YOUR INSTRUCTIONS: For every line that contains the string "icon", pull that line out of the material below.

RAW DATA:
------------------------------------

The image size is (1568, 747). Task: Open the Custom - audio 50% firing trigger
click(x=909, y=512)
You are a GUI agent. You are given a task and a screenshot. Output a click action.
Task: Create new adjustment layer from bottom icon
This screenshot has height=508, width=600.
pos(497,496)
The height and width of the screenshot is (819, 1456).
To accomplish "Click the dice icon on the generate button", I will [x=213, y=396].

------------------------------------

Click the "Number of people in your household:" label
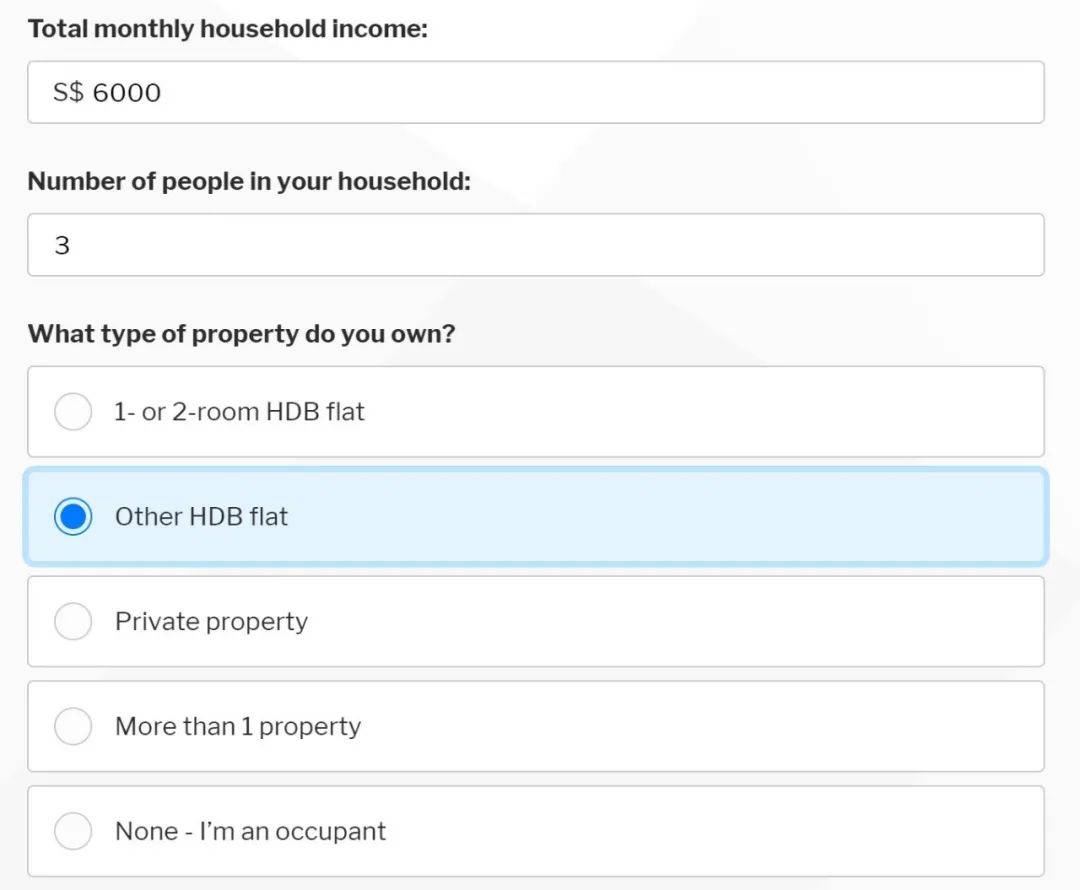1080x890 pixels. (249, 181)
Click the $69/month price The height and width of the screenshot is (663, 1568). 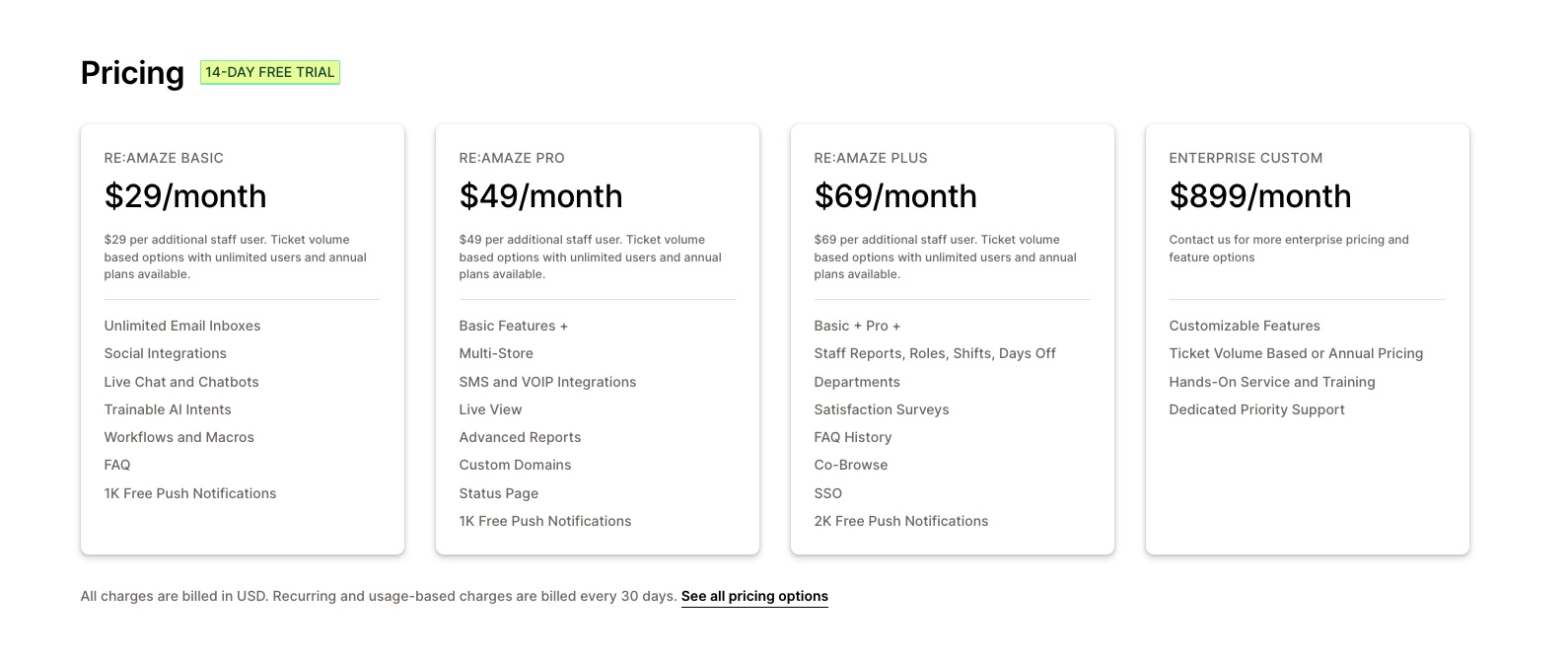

------------------------------------

SOLUTION FOR THIS EXERCISE:
Task: Create new adjustment layer from bottom icon
To accomplish "Click the dice icon on the generate button", I will [x=213, y=396].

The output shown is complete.